§ **Information**:
------------------------------------

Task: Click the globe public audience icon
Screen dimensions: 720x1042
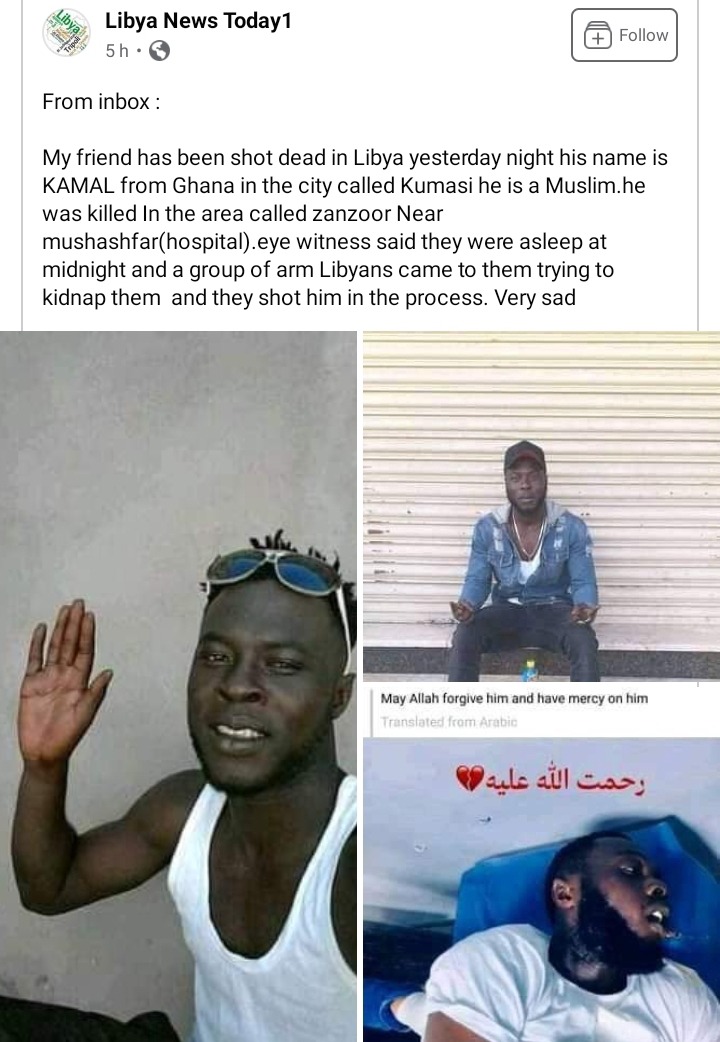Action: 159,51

------------------------------------

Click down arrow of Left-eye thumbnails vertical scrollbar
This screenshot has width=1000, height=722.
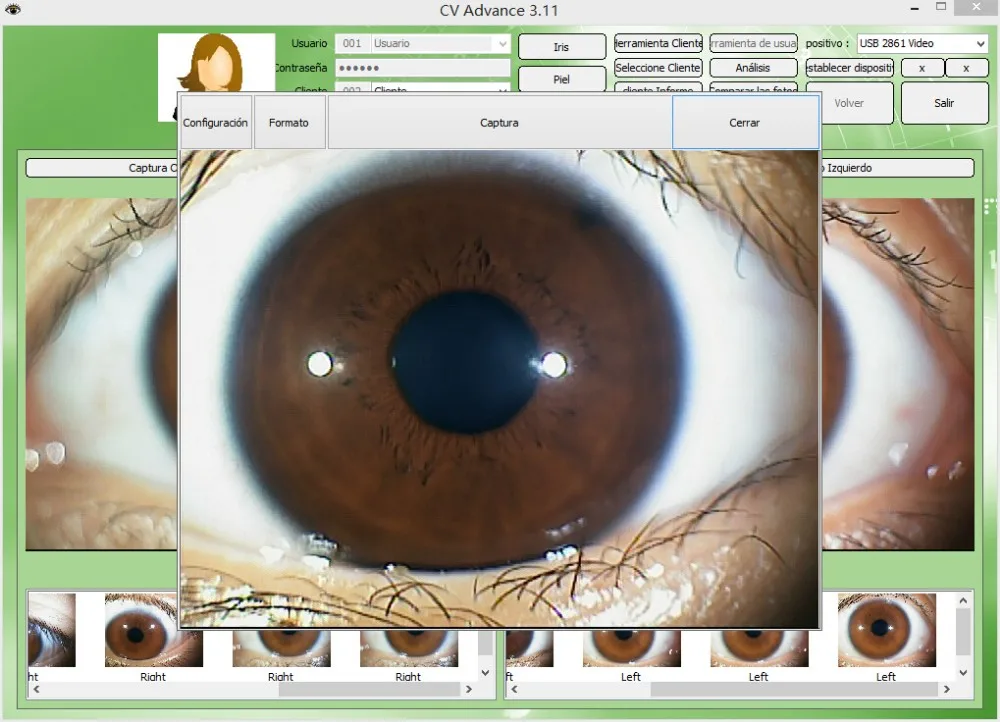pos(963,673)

------------------------------------

§ **Problem to solve**: Filter the entries and copy each line with "Click".

§ **Exercise response**:
Task: Click the globe public audience icon
Click down arrow of Left-eye thumbnails vertical scrollbar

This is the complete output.